> _Problem statement_
Every record must be repeated precisely as it stands.

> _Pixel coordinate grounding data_
- Opening Delimiter -
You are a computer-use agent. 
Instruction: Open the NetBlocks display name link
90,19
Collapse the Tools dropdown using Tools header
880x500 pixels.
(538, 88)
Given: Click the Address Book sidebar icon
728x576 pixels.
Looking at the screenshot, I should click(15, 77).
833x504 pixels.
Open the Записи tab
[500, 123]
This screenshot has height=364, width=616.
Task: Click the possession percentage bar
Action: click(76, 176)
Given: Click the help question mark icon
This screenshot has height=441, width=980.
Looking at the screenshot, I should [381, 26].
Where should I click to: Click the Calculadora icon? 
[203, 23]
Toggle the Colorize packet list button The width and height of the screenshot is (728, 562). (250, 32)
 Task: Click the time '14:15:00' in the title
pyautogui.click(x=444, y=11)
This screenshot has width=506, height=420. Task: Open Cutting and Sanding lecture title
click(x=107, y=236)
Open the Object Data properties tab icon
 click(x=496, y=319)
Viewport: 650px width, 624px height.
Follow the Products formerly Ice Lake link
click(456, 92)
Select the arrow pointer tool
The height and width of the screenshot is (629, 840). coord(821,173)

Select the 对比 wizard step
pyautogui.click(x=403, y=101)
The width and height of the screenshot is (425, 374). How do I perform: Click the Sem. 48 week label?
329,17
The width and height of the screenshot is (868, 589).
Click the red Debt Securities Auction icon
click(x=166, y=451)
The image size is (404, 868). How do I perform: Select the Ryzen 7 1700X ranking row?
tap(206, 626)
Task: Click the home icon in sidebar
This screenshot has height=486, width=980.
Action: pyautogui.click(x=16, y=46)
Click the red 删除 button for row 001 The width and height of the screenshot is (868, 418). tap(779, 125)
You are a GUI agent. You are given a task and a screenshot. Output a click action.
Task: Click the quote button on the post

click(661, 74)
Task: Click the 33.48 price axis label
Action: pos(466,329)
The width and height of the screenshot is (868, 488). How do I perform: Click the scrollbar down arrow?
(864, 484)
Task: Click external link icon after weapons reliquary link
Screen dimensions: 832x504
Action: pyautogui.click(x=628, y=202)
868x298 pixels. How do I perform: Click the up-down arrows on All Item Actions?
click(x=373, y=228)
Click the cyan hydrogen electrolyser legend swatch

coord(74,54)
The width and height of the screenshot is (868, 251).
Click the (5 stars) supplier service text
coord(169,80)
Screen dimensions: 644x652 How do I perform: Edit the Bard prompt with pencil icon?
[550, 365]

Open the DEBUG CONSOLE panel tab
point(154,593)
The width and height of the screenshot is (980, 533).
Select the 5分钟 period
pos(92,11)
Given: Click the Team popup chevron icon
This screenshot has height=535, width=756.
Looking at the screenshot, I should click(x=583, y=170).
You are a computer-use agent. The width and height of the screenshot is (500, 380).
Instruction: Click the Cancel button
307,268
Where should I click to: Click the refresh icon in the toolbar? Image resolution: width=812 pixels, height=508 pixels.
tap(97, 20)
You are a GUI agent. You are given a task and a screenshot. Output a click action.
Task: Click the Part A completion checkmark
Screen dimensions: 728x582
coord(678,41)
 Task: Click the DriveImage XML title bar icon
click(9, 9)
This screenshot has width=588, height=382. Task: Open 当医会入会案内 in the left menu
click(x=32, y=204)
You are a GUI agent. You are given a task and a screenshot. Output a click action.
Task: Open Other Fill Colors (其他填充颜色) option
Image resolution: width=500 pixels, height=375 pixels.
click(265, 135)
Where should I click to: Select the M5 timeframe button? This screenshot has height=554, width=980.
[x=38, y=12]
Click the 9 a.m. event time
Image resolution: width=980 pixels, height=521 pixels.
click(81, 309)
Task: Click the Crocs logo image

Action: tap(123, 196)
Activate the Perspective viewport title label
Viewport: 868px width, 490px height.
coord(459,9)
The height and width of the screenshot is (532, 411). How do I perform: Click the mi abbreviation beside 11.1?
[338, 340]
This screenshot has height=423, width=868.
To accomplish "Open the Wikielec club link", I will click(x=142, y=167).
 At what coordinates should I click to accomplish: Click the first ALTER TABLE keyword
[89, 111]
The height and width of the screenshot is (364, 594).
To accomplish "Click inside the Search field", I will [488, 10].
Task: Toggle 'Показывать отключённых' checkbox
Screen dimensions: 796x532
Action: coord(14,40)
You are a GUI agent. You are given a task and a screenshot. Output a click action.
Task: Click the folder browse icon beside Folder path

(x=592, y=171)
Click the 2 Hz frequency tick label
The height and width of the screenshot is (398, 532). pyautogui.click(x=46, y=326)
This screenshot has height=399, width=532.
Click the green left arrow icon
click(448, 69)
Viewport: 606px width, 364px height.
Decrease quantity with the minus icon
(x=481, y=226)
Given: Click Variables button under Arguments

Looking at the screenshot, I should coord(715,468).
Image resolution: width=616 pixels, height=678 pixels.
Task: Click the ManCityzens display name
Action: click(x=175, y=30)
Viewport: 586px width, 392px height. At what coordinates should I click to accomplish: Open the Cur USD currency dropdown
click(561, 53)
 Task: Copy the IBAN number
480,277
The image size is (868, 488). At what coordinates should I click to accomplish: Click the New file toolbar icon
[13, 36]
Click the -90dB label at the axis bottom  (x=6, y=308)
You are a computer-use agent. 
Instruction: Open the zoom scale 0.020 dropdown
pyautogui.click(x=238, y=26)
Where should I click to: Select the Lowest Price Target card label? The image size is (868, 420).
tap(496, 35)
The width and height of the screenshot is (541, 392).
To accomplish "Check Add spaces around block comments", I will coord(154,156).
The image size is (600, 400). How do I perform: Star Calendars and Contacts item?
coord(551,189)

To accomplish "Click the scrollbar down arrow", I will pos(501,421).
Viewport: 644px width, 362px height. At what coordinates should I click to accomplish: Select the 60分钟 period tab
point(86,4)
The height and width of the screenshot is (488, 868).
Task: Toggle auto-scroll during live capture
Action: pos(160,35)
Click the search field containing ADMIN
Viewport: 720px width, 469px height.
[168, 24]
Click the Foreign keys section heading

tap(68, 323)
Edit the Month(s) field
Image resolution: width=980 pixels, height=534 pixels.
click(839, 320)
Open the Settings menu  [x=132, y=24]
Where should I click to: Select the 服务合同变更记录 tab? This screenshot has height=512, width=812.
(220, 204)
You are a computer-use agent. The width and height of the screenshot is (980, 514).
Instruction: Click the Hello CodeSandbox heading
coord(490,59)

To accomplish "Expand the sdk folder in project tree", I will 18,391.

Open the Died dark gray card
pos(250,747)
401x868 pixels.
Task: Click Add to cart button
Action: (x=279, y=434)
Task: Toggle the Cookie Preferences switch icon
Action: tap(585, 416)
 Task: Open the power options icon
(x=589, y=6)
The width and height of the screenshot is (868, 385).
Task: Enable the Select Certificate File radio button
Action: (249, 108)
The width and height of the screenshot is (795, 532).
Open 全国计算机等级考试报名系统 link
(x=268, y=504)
- Closing Delimiter -
> _Task answer_
You are a computer-use agent. 
Instruction: Open the NetBlocks display name link
90,19
Collapse the Tools dropdown using Tools header
880x500 pixels.
(538, 88)
Given: Click the Address Book sidebar icon
728x576 pixels.
Looking at the screenshot, I should click(15, 77).
833x504 pixels.
Open the Записи tab
[500, 123]
This screenshot has height=364, width=616.
Task: Click the possession percentage bar
Action: click(76, 176)
Given: Click the help question mark icon
This screenshot has height=441, width=980.
Looking at the screenshot, I should [381, 26].
Where should I click to: Click the Calculadora icon? 
[203, 23]
Toggle the Colorize packet list button The width and height of the screenshot is (728, 562). (250, 32)
 Task: Click the time '14:15:00' in the title
pyautogui.click(x=444, y=11)
This screenshot has width=506, height=420. Task: Open Cutting and Sanding lecture title
click(x=107, y=236)
Open the Object Data properties tab icon
 click(x=496, y=319)
Viewport: 650px width, 624px height.
Follow the Products formerly Ice Lake link
click(456, 92)
Select the arrow pointer tool
The height and width of the screenshot is (629, 840). coord(821,173)

Select the 对比 wizard step
pyautogui.click(x=403, y=101)
The width and height of the screenshot is (425, 374). How do I perform: Click the Sem. 48 week label?
329,17
The width and height of the screenshot is (868, 589).
Click the red Debt Securities Auction icon
click(x=166, y=451)
The image size is (404, 868). How do I perform: Select the Ryzen 7 1700X ranking row?
tap(206, 626)
Task: Click the home icon in sidebar
This screenshot has height=486, width=980.
Action: pyautogui.click(x=16, y=46)
Click the red 删除 button for row 001 The width and height of the screenshot is (868, 418). tap(779, 125)
You are a GUI agent. You are given a task and a screenshot. Output a click action.
Task: Click the quote button on the post

click(661, 74)
Task: Click the 33.48 price axis label
Action: pos(466,329)
The width and height of the screenshot is (868, 488). How do I perform: Click the scrollbar down arrow?
(864, 484)
Task: Click external link icon after weapons reliquary link
Screen dimensions: 832x504
Action: pyautogui.click(x=628, y=202)
868x298 pixels. How do I perform: Click the up-down arrows on All Item Actions?
click(x=373, y=228)
Click the cyan hydrogen electrolyser legend swatch

coord(74,54)
The width and height of the screenshot is (868, 251).
Click the (5 stars) supplier service text
coord(169,80)
Screen dimensions: 644x652 How do I perform: Edit the Bard prompt with pencil icon?
[550, 365]

Open the DEBUG CONSOLE panel tab
point(154,593)
The width and height of the screenshot is (980, 533).
Select the 5分钟 period
pos(92,11)
Given: Click the Team popup chevron icon
This screenshot has height=535, width=756.
Looking at the screenshot, I should click(x=583, y=170).
You are a computer-use agent. The width and height of the screenshot is (500, 380).
Instruction: Click the Cancel button
307,268
Where should I click to: Click the refresh icon in the toolbar? Image resolution: width=812 pixels, height=508 pixels.
tap(97, 20)
You are a GUI agent. You are given a task and a screenshot. Output a click action.
Task: Click the Part A completion checkmark
Screen dimensions: 728x582
coord(678,41)
 Task: Click the DriveImage XML title bar icon
click(9, 9)
This screenshot has width=588, height=382. Task: Open 当医会入会案内 in the left menu
click(x=32, y=204)
You are a GUI agent. You are given a task and a screenshot. Output a click action.
Task: Open Other Fill Colors (其他填充颜色) option
Image resolution: width=500 pixels, height=375 pixels.
click(265, 135)
Where should I click to: Select the M5 timeframe button? This screenshot has height=554, width=980.
[x=38, y=12]
Click the 9 a.m. event time
Image resolution: width=980 pixels, height=521 pixels.
click(81, 309)
Task: Click the Crocs logo image

Action: tap(123, 196)
Activate the Perspective viewport title label
Viewport: 868px width, 490px height.
coord(459,9)
The height and width of the screenshot is (532, 411). How do I perform: Click the mi abbreviation beside 11.1?
[338, 340]
This screenshot has height=423, width=868.
To accomplish "Open the Wikielec club link", I will click(x=142, y=167).
 At what coordinates should I click to accomplish: Click the first ALTER TABLE keyword
[89, 111]
The height and width of the screenshot is (364, 594).
To accomplish "Click inside the Search field", I will [488, 10].
Task: Toggle 'Показывать отключённых' checkbox
Screen dimensions: 796x532
Action: coord(14,40)
You are a GUI agent. You are given a task and a screenshot. Output a click action.
Task: Click the folder browse icon beside Folder path

(x=592, y=171)
Click the 2 Hz frequency tick label
The height and width of the screenshot is (398, 532). pyautogui.click(x=46, y=326)
This screenshot has height=399, width=532.
Click the green left arrow icon
click(448, 69)
Viewport: 606px width, 364px height.
Decrease quantity with the minus icon
(x=481, y=226)
Given: Click Variables button under Arguments

Looking at the screenshot, I should coord(715,468).
Image resolution: width=616 pixels, height=678 pixels.
Task: Click the ManCityzens display name
Action: click(x=175, y=30)
Viewport: 586px width, 392px height. At what coordinates should I click to accomplish: Open the Cur USD currency dropdown
click(561, 53)
 Task: Copy the IBAN number
480,277
The image size is (868, 488). At what coordinates should I click to accomplish: Click the New file toolbar icon
[13, 36]
Click the -90dB label at the axis bottom  (x=6, y=308)
You are a computer-use agent. 
Instruction: Open the zoom scale 0.020 dropdown
pyautogui.click(x=238, y=26)
Where should I click to: Select the Lowest Price Target card label? The image size is (868, 420).
tap(496, 35)
The width and height of the screenshot is (541, 392).
To accomplish "Check Add spaces around block comments", I will coord(154,156).
The image size is (600, 400). How do I perform: Star Calendars and Contacts item?
coord(551,189)

To accomplish "Click the scrollbar down arrow", I will pos(501,421).
Viewport: 644px width, 362px height. At what coordinates should I click to accomplish: Select the 60分钟 period tab
point(86,4)
The height and width of the screenshot is (488, 868).
Task: Toggle auto-scroll during live capture
Action: pos(160,35)
Click the search field containing ADMIN
Viewport: 720px width, 469px height.
[168, 24]
Click the Foreign keys section heading

tap(68, 323)
Edit the Month(s) field
Image resolution: width=980 pixels, height=534 pixels.
click(839, 320)
Open the Settings menu  [x=132, y=24]
Where should I click to: Select the 服务合同变更记录 tab? This screenshot has height=512, width=812.
(220, 204)
You are a computer-use agent. The width and height of the screenshot is (980, 514).
Instruction: Click the Hello CodeSandbox heading
coord(490,59)

To accomplish "Expand the sdk folder in project tree", I will 18,391.

Open the Died dark gray card
pos(250,747)
401x868 pixels.
Task: Click Add to cart button
Action: (x=279, y=434)
Task: Toggle the Cookie Preferences switch icon
Action: tap(585, 416)
 Task: Open the power options icon
(x=589, y=6)
The width and height of the screenshot is (868, 385).
Task: Enable the Select Certificate File radio button
Action: (249, 108)
The width and height of the screenshot is (795, 532).
Open 全国计算机等级考试报名系统 link
(x=268, y=504)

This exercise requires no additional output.